# Getting ready for the Colorado Family shootout



## nwdave (Jun 28, 2011)

Got to get some cheese ready for Colorado.

I left out the part about cutting up the blocks of cheese.  Today I smoked up  blocks of Swiss, Sharp Cheddar, pre-chopped cubes of Med Cheddar, slices of Monterey Jack and Pepper Jack.  I cut the large bricks of Swiss and Sharp Cheddar down into cubes as well.  5 hours of Apple smoke, courtesy of Todd's AMNPS.  If you don't have one of these, you're missing out.  And his Apple Pellets are the best I've used, and believe me, I have this thing for apple smoking.

Anyway, enough of the endoresements and on to the smoking.  I used my GOSM, mostly because of it's large capacity.  The QVues will speak for themselves.  Oh, by the way, the ambient temp inside the smoker was about 74 degrees, yet, as you will notice there was a hot spot in all the trays, which are in alignment with the exhaust stack of the GOSM.

All loaded up.  AMNPS down at the bottom on top of the inverted water pan. 








The requisite thin blue smoke.  It's a 5 hour smoke, we're going to kiss the cheese with smoke, not hit it with heavy rolling smoke.







New mini camera, learning how to use it.  See, now we have a date stamp.  That's going away. 

5 hours later, smoke is off, so to speak, door open and airing out the cheese.







Smoked Sharp cheddar







Smoked Med Cheddar







You can really see the hot spot  above right hand side, middle.  That was my string cheese.
	

	
	
		
		



		
		
	


	





Smoked Swiss







You can easily see the hot spot in the Swiss trays.  Hope I remember that fact the next time I smoke some cheese.  And yes I know the time sequence is out of sync.  When you are retired, you really don't care....

(Pointing data for screenshots)
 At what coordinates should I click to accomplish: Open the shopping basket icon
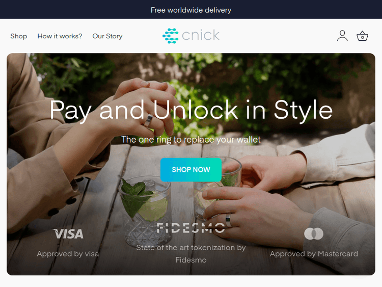[x=362, y=36]
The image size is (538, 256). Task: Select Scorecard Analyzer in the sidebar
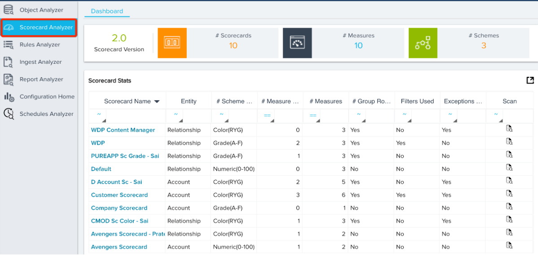coord(39,27)
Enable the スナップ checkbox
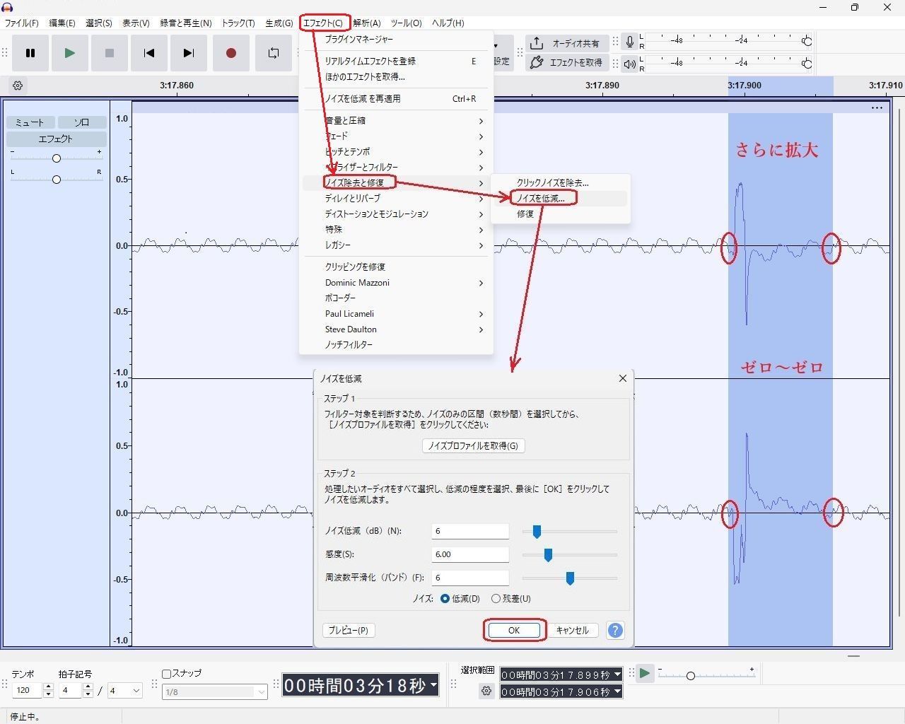Image resolution: width=905 pixels, height=724 pixels. [x=167, y=674]
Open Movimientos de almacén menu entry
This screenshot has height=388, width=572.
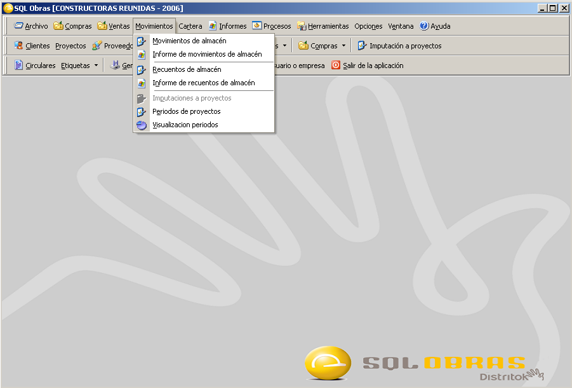tap(189, 41)
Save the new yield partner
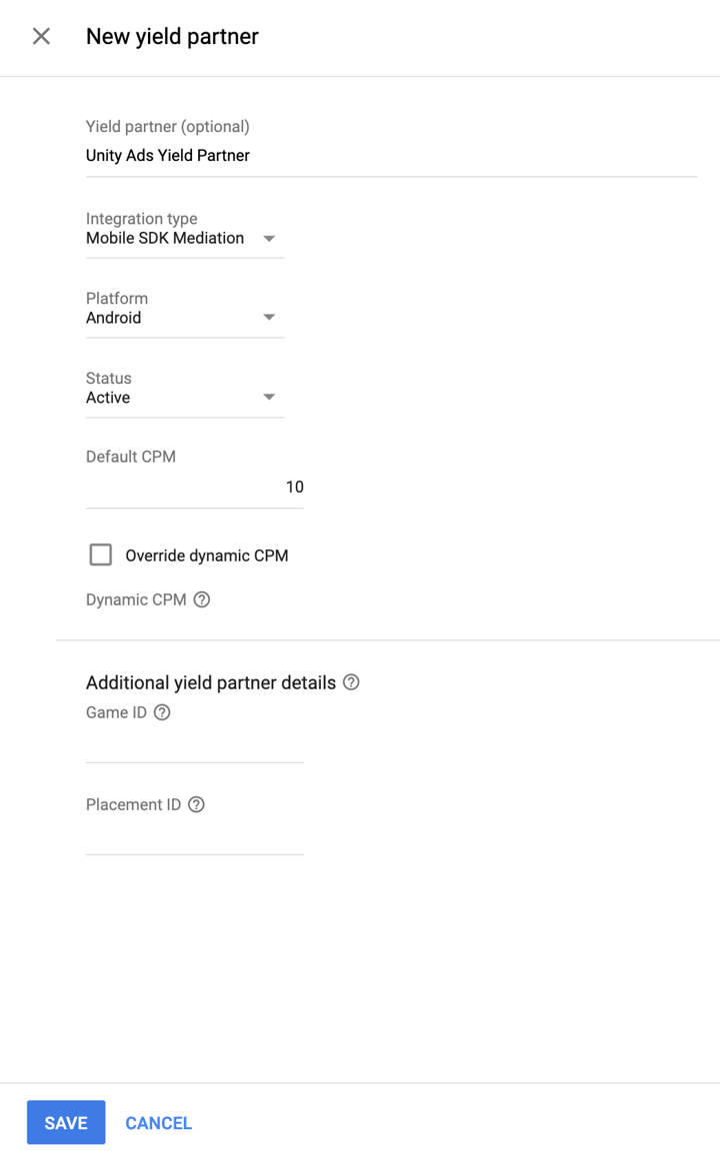Viewport: 720px width, 1156px height. coord(65,1122)
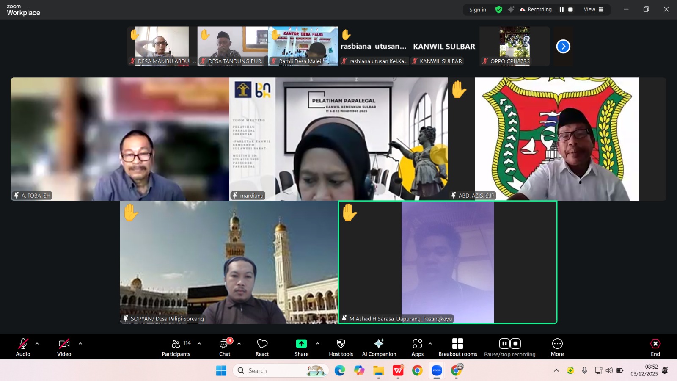
Task: Open the Participants panel
Action: point(176,348)
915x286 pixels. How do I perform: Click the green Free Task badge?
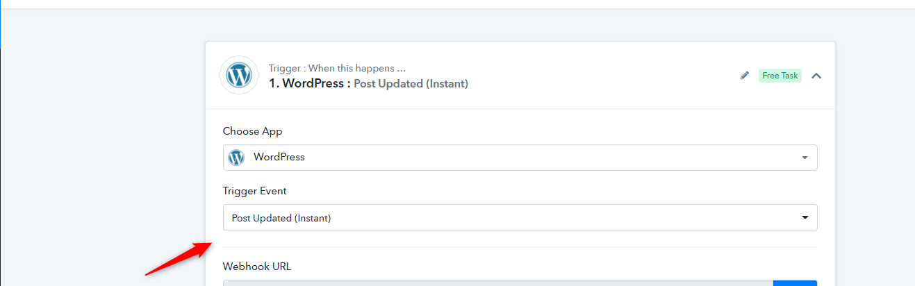point(780,76)
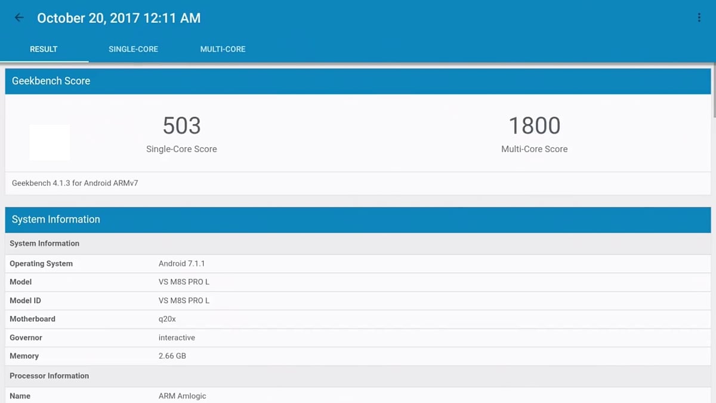Click the Single-Core Score value 503
Viewport: 716px width, 403px height.
pos(181,125)
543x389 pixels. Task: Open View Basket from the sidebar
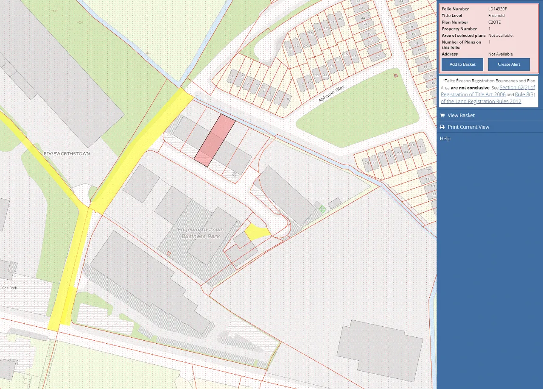(461, 115)
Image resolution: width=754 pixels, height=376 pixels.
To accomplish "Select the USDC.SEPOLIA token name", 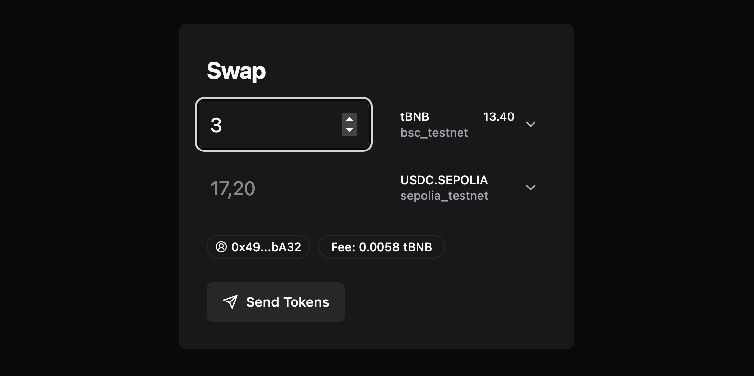I will point(444,180).

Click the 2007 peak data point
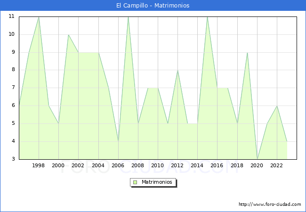[128, 17]
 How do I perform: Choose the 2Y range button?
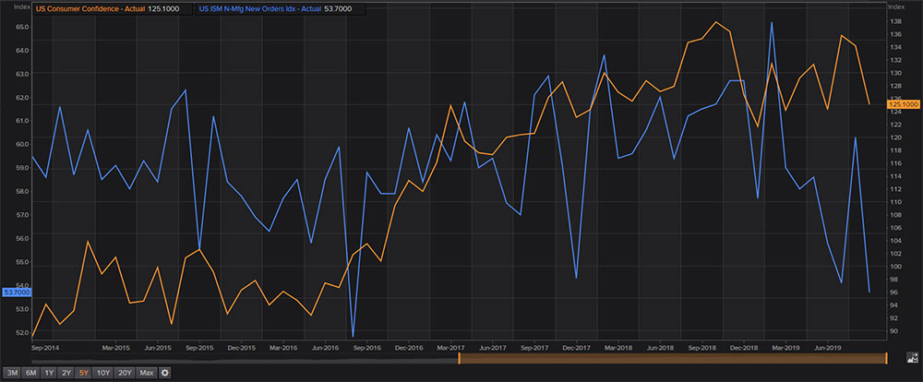click(66, 373)
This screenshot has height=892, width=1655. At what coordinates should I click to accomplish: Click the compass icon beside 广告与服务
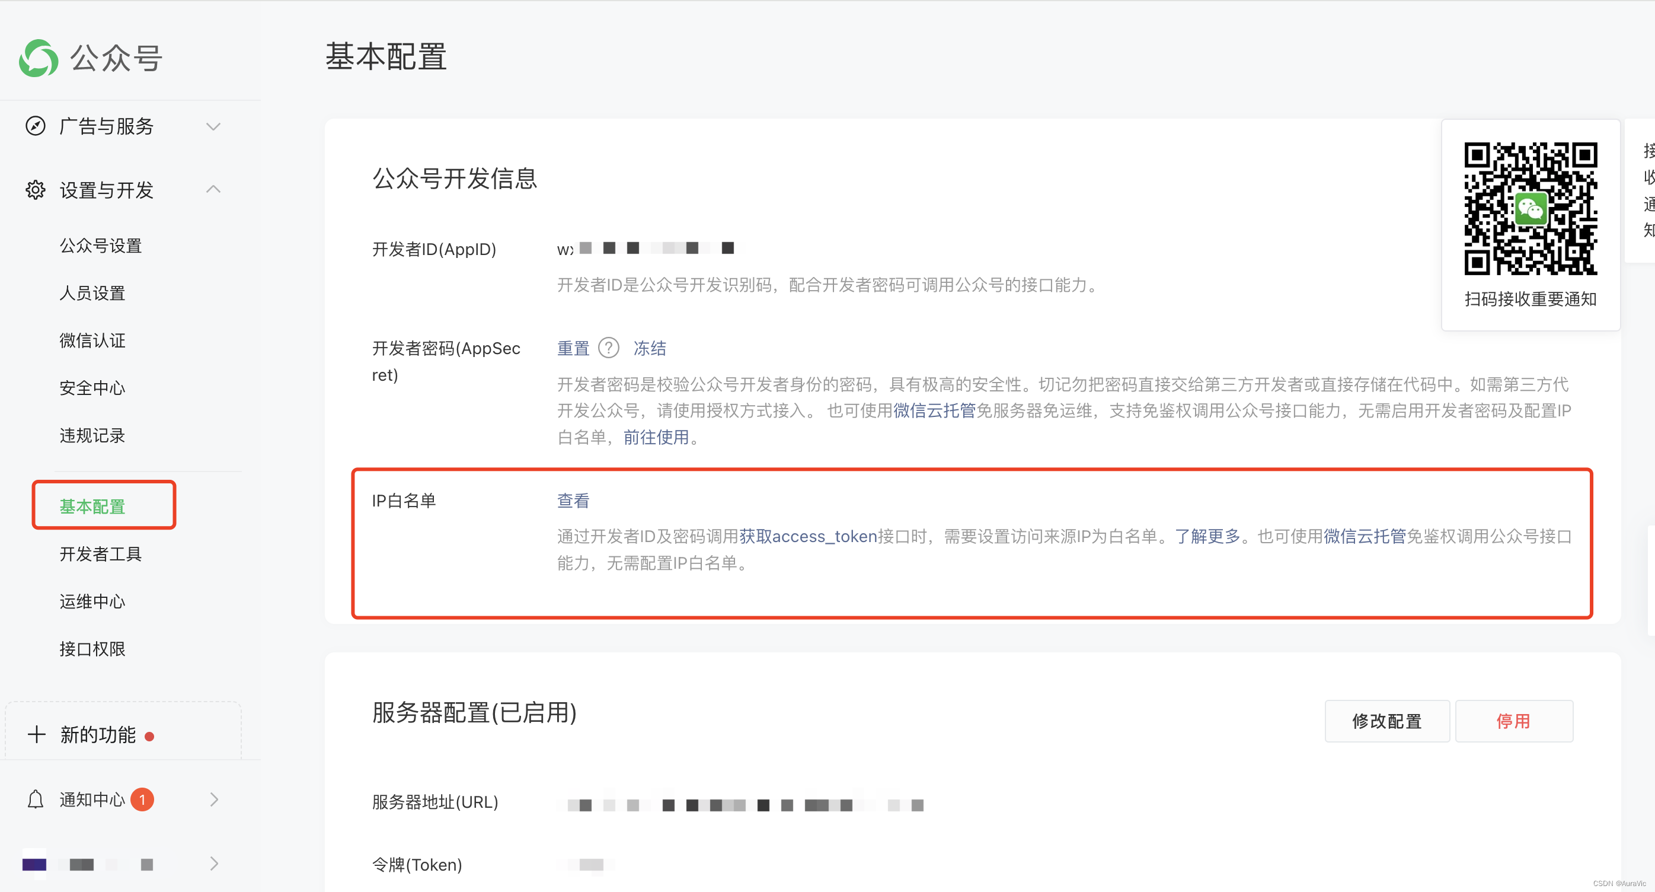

**TASK INSTRUCTIONS:**
[1] Answer these questions about the cheese-smoking post:
(a) Which smoker was used, and why?
(b) What was the ambient temperature inside the smoker?
(c) Where was the AMNPS placed?
[2] Can you reproduce the cheese-smoking post word for word, beginning at the words "All loaded up.  AMNPS" and stopping after "heavy rolling smoke."?

**OUTPUTS:**
[1]
(a) The GOSM, mostly because of its large capacity.
(b) About 74 degrees.
(c) At the bottom, on top of the inverted water pan.

[2]
All loaded up.  AMNPS down at the bottom on top of the inverted water pan. 








The requisite thin blue smoke.  It's a 5 hour smoke, we're going to kiss the cheese with smoke, not hit it with heavy rolling smoke.